I am an 11B and the only pistol I carried in combat was G19 I took off a dead IP (never used it and honestly it was kind of dumb carrying it), so as far as actual use of a pistol in combat, no I don’t have that experience. Honestly, I never had any situation where I would have needed that pistol (M4 never went down). I have used a rifle in combat, and I am pretty well locked the fuck on with a pistol (either it be competition or general range training).

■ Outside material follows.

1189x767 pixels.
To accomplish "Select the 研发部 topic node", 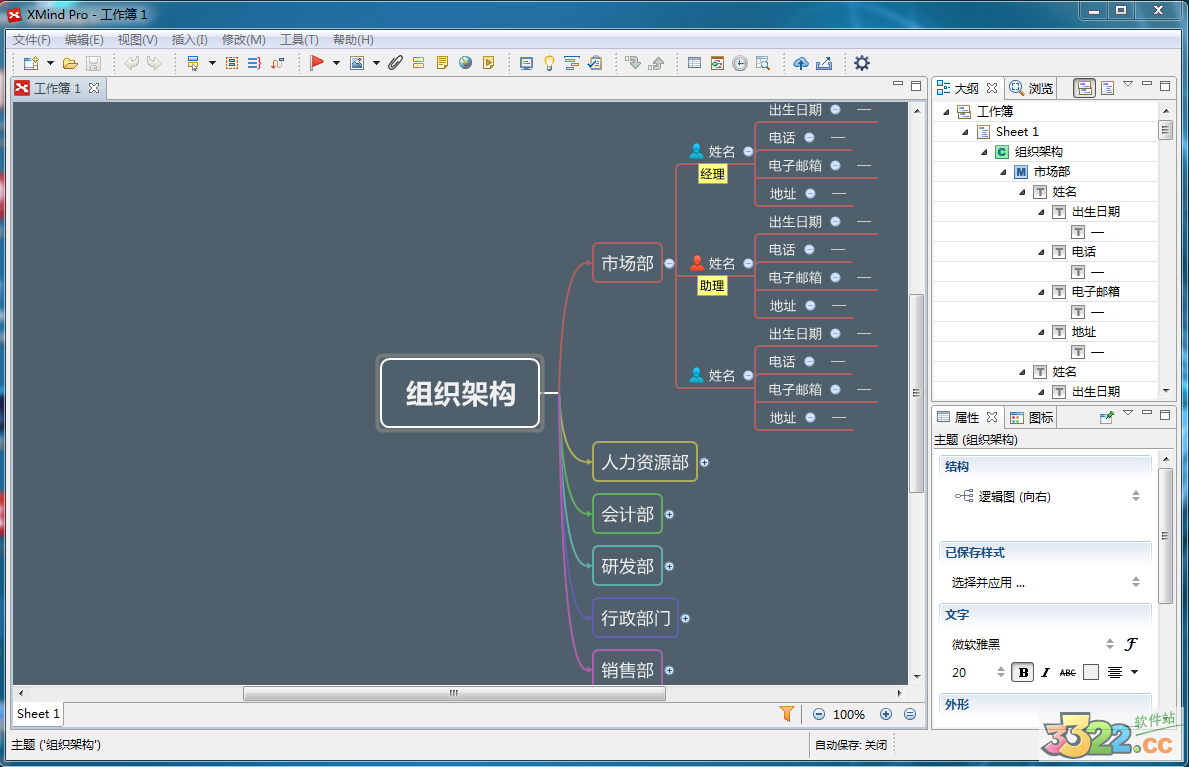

Unless I was running DA type missions on regular bases, I would not want a pistol in combat. Just extra weight to lug around and if my M4 went down in a gunfight I honestly would scoot my ass to cover and fix it before I ever went to a pistol. CQB I would trust my team/squad to take care of business until I got my weapon running, but that would probably be the only time I would want a pistol (in combat). I don’t know what you SOF dudes need them for so I’ll trust that you boys know what pistol you need.

That said, stating that someone who did not carry a pistol in combat is inexperienced in their use is retarded. Very few people have actually used a pistol in combat (both conventional and SOF). Most of the competent pistol shooters I have met did not come from a SOF background and the ones that did were humble and did not claim that X knew better than Z. However, I do agree this author of the article is a dumbass and should learn more about what he is writing about.

As for the 1911 used by the USMC Force Recon community, a personal friend of mine was involved in the development and modifications. He was the head armor at Quantico and is now one for the FBI (HRT). The pistol was modified correctly and developed to meet the mission scope of Force Recon Marines.


----------



## TLDR20 (Sep 18, 2011)

JAB what I am saying is there is a difference between being competent in shooting and knowing about pistols in a civ/LE environment, and in a SOF environment. We do things different, we shoot different, and I don't lie this guy thinking he knows better than the actual shooters who chose and employ this pistol. That is my beef. I am sure there are lots of guys who know more about pistol fundamentals, and pistols in general. But they are not as well versed in real CQB as I am. So they can take their knowledge and shove it. This guy is one of those types as far as I am concerned.


----------



## Viper1 (Sep 18, 2011)

pardus said:


> Yup.


Author bio from his website
http://vickerstactical.com/about-larry-vickers-2/about-larry-vickers/


----------



## pardus (Sep 18, 2011)

Viper1 said:


> Author bio from his website
> http://vickerstactical.com/about-larry-vickers-2/about-larry-vickers/



I'm well aware of who that is, that is not the author, he was merely quoted in the BS article.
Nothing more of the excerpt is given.